This is an automated email from the ASF dual-hosted git repository.
ruifengz pushed a commit to branch master
in repository https://gitbox.apache.org/repos/asf/spark.git
The following commit(s) were added to refs/heads/master by this push:
new 12aa1674bce4 [SPARK-55960][INFRA][DOCS][FOLLOW-UP] Document how to
re-generate the protobuf files for python client
12aa1674bce4 is described below
commit 12aa1674bce48184968a0d28c366ef275e67a2d5
Author: Ruifeng Zheng <[email protected]>
AuthorDate: Thu Mar 12 16:59:57 2026 +0800
[SPARK-55960][INFRA][DOCS][FOLLOW-UP] Document how to re-generate the
protobuf files for python client
### What changes were proposed in this pull request?

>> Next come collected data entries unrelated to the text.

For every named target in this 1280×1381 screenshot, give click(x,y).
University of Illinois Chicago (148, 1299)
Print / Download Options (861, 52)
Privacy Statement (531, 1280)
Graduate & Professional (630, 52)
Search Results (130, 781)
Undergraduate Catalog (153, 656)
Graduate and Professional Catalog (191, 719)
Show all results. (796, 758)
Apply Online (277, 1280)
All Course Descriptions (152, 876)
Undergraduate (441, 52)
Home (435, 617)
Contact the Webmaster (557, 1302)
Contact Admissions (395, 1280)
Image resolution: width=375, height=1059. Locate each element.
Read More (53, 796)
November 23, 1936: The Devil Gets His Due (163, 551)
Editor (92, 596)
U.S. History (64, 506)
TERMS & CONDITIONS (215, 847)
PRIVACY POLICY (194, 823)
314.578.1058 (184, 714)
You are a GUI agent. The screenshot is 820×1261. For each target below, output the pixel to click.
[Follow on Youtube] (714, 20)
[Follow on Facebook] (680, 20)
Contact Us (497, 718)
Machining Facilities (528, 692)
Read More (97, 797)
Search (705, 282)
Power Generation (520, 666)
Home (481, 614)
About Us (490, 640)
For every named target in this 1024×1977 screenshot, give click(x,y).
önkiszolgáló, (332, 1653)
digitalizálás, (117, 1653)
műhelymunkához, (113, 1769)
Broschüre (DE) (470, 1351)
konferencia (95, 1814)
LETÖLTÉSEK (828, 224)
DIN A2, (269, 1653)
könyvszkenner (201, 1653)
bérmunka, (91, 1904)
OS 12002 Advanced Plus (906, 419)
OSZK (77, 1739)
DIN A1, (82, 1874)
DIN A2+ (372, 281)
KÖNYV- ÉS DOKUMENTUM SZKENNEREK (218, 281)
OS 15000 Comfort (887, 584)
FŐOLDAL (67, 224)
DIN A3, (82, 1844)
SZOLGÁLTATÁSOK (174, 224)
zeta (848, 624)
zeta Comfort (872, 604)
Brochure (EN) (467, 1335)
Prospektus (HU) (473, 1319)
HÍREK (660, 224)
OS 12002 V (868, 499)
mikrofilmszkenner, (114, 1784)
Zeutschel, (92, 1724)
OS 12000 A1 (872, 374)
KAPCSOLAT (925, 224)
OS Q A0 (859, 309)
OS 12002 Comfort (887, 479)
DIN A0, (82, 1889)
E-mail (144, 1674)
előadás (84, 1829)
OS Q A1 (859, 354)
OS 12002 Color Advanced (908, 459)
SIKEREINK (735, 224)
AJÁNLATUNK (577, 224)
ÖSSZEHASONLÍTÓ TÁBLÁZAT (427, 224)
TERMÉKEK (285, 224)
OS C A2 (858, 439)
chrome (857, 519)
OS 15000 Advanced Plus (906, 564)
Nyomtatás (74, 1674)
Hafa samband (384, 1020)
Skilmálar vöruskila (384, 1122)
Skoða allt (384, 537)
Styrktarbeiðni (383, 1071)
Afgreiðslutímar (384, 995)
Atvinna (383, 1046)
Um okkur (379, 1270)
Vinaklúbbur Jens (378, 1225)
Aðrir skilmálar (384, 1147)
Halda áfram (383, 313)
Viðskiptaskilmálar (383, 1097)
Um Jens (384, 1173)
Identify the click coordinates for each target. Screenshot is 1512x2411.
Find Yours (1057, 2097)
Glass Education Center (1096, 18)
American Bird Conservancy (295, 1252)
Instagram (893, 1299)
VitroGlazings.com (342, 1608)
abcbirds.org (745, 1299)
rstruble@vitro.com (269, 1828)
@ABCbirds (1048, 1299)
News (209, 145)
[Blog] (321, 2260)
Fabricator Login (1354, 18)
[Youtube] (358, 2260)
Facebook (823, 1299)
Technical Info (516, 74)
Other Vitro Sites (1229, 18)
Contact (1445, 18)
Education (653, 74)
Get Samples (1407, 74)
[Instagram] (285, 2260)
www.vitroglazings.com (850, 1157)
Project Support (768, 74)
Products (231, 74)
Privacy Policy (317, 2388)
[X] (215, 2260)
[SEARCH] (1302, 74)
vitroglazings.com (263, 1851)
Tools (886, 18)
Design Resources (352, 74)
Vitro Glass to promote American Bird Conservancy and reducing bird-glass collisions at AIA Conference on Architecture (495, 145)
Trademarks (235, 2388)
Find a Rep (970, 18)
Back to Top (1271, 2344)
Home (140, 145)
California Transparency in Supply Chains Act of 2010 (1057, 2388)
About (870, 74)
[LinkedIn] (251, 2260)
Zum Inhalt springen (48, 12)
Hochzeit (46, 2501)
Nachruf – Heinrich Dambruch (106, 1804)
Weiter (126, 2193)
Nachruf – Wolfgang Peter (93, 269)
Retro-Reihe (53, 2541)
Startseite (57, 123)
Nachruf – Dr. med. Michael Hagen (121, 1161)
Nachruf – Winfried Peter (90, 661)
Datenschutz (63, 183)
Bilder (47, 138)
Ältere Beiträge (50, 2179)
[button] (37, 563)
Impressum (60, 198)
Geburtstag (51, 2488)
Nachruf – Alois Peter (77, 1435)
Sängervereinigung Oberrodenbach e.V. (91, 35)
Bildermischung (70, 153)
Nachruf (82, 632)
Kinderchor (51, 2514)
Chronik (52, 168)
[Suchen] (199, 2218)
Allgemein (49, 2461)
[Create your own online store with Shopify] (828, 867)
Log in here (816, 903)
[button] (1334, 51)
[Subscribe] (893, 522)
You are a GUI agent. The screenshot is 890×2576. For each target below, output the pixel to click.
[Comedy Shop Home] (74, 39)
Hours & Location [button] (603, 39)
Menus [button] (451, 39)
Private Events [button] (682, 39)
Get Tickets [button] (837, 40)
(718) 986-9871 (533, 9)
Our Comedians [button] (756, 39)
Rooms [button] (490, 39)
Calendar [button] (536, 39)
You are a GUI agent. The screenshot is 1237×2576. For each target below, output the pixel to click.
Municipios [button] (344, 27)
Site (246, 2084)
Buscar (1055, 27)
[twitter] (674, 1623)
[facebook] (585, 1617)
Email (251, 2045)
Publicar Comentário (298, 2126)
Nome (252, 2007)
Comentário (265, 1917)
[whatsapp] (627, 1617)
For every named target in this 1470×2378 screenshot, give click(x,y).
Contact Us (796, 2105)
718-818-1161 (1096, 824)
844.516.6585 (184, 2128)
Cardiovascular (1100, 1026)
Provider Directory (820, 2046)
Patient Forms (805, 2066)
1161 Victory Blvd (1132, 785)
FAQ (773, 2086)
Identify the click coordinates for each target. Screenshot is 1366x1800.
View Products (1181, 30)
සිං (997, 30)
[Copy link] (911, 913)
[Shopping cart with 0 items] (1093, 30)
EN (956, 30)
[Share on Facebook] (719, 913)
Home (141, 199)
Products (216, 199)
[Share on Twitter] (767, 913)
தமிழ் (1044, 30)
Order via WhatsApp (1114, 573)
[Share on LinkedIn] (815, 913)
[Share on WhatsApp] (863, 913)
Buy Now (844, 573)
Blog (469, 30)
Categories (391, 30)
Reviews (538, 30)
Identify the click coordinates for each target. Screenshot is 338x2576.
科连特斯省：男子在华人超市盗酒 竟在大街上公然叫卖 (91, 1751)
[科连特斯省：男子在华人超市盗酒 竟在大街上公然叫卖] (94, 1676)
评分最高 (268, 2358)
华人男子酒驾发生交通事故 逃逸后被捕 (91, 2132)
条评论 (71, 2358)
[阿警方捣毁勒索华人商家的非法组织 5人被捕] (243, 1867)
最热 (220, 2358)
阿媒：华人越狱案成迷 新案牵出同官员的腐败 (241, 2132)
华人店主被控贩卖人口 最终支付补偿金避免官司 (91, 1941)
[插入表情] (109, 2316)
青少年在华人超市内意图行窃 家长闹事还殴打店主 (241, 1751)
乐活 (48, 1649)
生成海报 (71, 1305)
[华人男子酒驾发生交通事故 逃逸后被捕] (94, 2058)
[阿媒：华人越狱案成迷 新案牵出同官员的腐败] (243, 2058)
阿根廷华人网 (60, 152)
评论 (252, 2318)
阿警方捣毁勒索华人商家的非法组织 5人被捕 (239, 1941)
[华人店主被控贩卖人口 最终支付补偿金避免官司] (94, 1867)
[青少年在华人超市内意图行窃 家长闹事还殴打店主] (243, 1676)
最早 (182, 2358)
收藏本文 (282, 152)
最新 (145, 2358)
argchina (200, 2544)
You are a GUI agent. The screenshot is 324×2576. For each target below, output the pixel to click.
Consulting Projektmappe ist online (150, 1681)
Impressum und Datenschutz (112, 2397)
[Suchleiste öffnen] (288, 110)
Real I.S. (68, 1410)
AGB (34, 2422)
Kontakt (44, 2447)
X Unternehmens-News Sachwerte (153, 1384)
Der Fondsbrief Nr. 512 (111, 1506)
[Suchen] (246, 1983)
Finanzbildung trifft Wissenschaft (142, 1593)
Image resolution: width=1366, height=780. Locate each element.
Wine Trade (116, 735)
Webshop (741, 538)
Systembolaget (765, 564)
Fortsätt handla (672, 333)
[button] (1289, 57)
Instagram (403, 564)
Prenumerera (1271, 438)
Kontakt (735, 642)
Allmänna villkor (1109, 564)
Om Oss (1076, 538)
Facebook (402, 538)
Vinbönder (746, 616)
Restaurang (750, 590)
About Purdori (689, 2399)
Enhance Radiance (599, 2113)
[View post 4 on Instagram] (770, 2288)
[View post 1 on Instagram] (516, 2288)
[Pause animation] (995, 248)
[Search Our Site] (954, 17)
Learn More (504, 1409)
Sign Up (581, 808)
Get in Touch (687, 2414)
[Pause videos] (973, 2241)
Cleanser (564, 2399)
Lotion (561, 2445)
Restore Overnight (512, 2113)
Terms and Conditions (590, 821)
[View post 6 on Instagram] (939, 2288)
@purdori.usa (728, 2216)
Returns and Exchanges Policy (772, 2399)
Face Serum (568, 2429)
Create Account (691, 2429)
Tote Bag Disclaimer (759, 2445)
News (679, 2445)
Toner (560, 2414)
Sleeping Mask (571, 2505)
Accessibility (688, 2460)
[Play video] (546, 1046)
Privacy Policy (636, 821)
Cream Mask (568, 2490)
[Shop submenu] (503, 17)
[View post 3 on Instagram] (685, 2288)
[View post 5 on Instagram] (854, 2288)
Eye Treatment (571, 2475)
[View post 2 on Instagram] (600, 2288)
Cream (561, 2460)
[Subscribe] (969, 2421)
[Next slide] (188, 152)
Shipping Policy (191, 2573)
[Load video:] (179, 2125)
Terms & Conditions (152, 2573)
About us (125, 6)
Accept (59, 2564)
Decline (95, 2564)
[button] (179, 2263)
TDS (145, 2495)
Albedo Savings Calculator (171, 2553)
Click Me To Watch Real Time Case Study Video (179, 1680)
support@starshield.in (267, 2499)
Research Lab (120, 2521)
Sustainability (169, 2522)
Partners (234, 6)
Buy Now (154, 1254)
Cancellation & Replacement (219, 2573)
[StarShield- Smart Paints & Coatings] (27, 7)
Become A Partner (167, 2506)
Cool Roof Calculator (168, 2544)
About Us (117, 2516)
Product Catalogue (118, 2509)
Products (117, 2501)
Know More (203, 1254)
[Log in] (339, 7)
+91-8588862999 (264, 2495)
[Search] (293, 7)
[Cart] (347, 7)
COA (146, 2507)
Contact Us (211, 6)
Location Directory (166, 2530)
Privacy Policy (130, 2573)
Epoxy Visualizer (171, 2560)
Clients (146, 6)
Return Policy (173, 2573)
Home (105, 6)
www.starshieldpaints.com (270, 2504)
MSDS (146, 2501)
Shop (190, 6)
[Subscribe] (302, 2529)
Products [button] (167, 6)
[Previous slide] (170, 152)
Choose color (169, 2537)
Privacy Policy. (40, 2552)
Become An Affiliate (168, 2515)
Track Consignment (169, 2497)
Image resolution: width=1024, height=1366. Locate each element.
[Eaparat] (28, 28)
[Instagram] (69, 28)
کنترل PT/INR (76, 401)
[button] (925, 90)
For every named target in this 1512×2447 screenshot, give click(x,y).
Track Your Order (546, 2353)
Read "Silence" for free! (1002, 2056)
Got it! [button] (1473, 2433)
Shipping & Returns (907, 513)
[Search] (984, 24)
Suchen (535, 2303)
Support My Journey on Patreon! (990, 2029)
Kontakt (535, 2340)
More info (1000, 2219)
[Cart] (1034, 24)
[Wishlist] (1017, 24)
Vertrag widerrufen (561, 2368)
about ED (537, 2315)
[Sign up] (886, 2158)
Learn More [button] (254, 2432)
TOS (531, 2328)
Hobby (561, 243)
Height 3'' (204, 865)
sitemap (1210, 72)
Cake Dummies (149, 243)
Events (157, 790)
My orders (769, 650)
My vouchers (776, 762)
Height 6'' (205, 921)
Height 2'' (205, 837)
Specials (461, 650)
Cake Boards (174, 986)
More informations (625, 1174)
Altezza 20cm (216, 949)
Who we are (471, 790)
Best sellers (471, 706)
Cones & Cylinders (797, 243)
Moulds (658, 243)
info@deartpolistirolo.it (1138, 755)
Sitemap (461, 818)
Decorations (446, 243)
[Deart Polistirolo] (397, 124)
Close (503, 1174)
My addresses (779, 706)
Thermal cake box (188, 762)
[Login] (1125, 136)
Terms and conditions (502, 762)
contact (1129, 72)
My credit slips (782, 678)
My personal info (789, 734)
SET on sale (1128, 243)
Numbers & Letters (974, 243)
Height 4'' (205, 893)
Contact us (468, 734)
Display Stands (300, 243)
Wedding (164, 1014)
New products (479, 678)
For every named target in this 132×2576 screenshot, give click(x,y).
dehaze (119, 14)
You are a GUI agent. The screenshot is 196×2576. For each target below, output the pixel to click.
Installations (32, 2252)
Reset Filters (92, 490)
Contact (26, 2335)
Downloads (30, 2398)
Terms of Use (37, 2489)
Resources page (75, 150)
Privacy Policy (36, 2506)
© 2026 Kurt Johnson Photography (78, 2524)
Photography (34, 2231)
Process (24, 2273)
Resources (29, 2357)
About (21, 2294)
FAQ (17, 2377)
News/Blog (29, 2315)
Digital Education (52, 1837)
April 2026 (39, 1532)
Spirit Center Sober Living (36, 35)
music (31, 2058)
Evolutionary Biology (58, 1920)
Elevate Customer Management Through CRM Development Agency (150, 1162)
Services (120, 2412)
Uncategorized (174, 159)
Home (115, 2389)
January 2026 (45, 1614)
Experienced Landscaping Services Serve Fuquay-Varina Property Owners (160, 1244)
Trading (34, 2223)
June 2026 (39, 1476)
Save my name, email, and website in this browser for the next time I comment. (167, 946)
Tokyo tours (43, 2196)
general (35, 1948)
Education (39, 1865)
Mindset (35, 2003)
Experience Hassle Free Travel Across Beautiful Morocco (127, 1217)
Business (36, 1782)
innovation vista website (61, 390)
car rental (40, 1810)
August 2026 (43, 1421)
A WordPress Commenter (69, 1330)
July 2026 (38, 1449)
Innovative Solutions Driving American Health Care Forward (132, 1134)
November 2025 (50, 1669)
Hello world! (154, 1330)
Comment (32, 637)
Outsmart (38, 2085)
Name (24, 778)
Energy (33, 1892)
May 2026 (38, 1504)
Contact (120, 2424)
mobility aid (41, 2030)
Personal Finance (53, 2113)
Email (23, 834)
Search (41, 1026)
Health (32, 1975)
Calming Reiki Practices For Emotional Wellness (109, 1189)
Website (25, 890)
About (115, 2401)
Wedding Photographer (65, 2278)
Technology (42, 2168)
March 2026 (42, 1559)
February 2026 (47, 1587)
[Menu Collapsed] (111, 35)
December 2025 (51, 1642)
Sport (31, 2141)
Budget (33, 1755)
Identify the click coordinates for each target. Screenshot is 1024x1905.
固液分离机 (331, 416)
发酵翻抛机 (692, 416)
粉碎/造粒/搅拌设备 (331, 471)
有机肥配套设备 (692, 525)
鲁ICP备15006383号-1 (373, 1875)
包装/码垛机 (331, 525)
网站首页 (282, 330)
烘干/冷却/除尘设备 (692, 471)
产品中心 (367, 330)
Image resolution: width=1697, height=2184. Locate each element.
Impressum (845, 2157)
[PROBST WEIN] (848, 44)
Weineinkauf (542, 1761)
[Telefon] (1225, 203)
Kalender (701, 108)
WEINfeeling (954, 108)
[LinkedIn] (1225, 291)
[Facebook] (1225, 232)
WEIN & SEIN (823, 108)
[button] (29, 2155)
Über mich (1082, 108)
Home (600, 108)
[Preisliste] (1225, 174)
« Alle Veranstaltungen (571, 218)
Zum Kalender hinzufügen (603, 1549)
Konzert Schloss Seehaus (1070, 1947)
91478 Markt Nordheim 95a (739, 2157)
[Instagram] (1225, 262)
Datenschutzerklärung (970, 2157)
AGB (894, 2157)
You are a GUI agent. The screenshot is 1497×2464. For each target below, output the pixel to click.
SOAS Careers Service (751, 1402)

Document how to re-generate the protobuf files for python client
### Why are the changes needed?
to guide contributors and AI-tools
### Does this PR introduce _any_ user-facing change?
No
### How was this patch tested?
CI
### Was this patch authored or co-authored using generative AI tooling?
No
Closes #54767 from zhengruifeng/doc_py_cg.
Authored-by: Ruifeng Zheng <[email protected]>
Signed-off-by: Ruifeng Zheng <[email protected]>
---
dev/spark-test-image/connect-gen-protos/Dockerfile | 7 +--
sql/connect/common/src/main/protobuf/README.md | 71 ++++++++++++++++++++++
2 files changed, 72 insertions(+), 6 deletions(-)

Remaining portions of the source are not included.